Film Reviews

The Devil and Daniel Johnston Jeff Feuerzeig

Rating - 9/10

Documentaries can sometimes be dry affairs, presenting predictable discussions and rehashing facts over and over to drive home a point or message. The Devil and Daniel Johnston seamlessly sidesteps all of that, telling a story of a man simultaneously traveling down a road leading toward fame as well as mental instability.

Everything in Daniel Johnston's life makes for a phenomenal tale, starting with his upbringing in a Christian-conservative household and his struggles with his parents who urge him to do simple things like his chores and going out to find a job. Instead, Daniel passes his time drawing pictures and writing simple, but profound music on the piano in their small and dirty basement. He's socially awkward which is apparent in pictures of his youth. The only time he seems confident and alive is when he is creating. His driving rhythms and frequently cracking voice almost make you smile at first, thinking the music to be something fresh off of YouTube... and if that site had been around in the mid 1980's, I'm quite certain his music would have featured. But through a series of remarkable juxtapositions of people and places in Johnston's life, as well as his own drive to be noticed, he gains exposure after moving to Austin, Texas.

In his early artwork, he often included eyeballs in just about every piece he created. Shortly after arriving, he sees a poster for a band named "Glass Eyeball" and is convinced it is a sign that he must see the show. After the show, he gives his tape to the band. One of the members listens to it and they ask him to open for them at the next show. The audience receives him with laughs at first, but by the end they are silent with awe. He continues to get the word out by personally walking up to reviewers and just about anyone who happens to be in the vicinity and asking them to listen to his tape. As you might imagine, his music permeates the entire film and though they generally seem simple almost to the point of being juvenile, his songs are strangely delicate and even quite intricate in certain ways. Several more recent musicians come to mind when you listen, and you realise just how wide his influence has reached across several genres in the music world.
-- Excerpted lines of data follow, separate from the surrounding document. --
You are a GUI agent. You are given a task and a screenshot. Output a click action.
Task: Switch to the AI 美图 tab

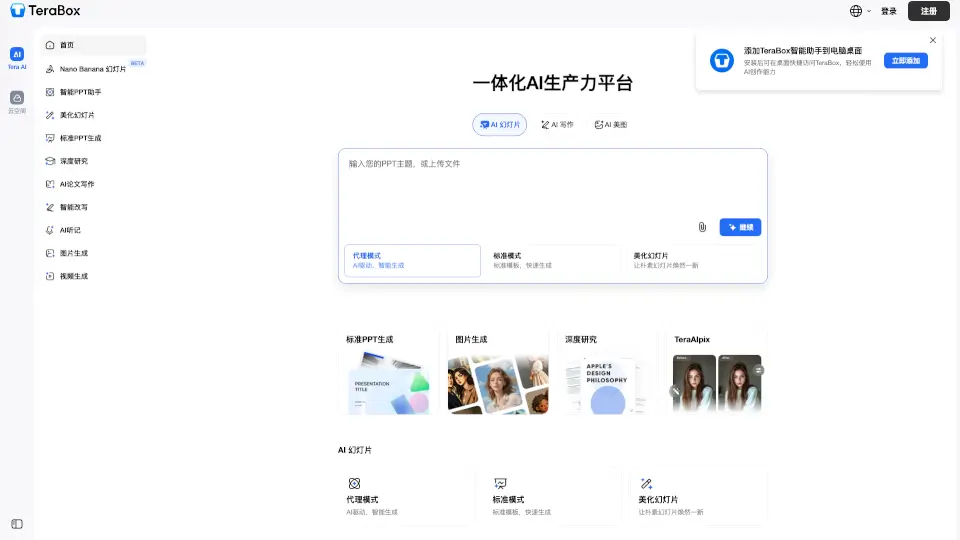click(610, 125)
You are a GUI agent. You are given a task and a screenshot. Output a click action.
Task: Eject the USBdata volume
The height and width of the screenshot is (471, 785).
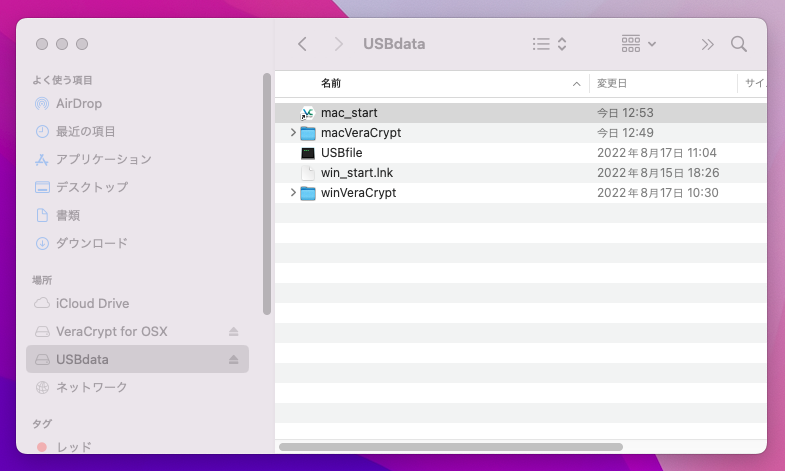[234, 359]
The young Daniel is skinny and a little goofy looking. Though a little bashful on stage, he remains composed for the most part and delivers shows sprinkled with subtle mistakes, which merely provide a genuinely original quality only available in live performances. Any fan would look forward to the next live performance. At home, however, he is battling manic depression. After a few years, his friends and family begin to notice changes in his behavior and became concerned about his well-being, but Daniel chalks most of this up to just being misunderstood. Eventually there is an intervention, but even then Daniel resists acknowledging that anything is wrong.
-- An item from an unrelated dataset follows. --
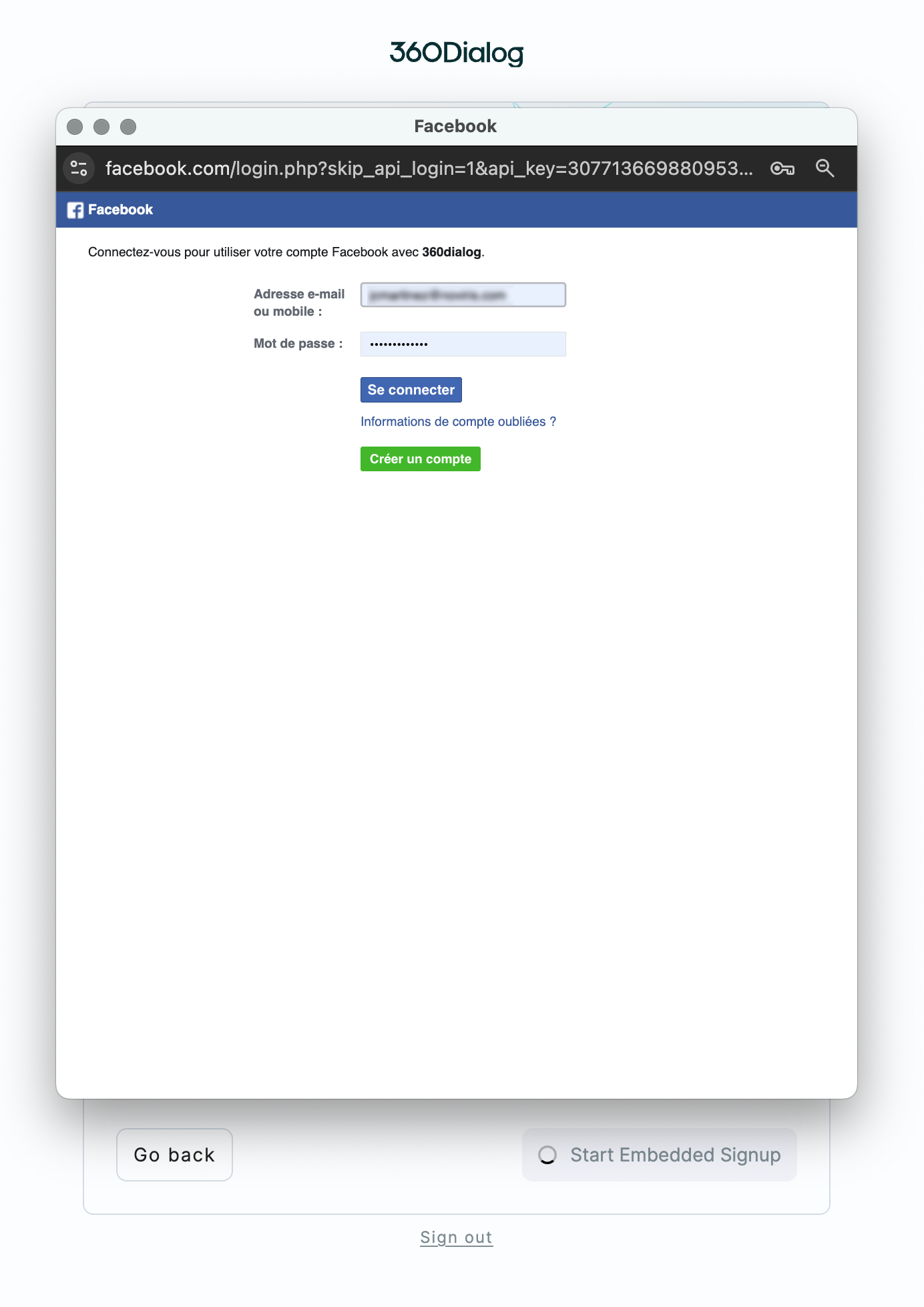924x1307 pixels.
Task: Maximize the Facebook popup using third dot
Action: [128, 127]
The direction of the film is great - it showcases much of Daniel's art, and footage of gigs spanning his entire career. Often his old cassette tapes are played back giving a picture of Daniel's creative and mental state at various points in his life, as well as conversations with his parents, and of course some home recorded tracks. His parents are interviewed throughout the film, and you can sense their sadness for Daniel and the struggles that his illness has put him through. It's an amazingly comprehensive collection of footage, owing in part to Daniel's ceaseless picture-taking, and tape-making. In the end you see what has become of Daniel, which is a little hard to predict giving all the twists and turns in his life up to that point. This unpredictability is what draws you in throughout the entire movie.

I put this movie up there with Errol Morris' Gates of Heaven and Vernon, Florida, as one of the best documentaries I've seen. To viewers not familiar with Daniel Johnston's music, they may at least recognize some of the tracks, as many musicians have covered his work. You don't need to know his music, however, to appreciate this as a great documentary.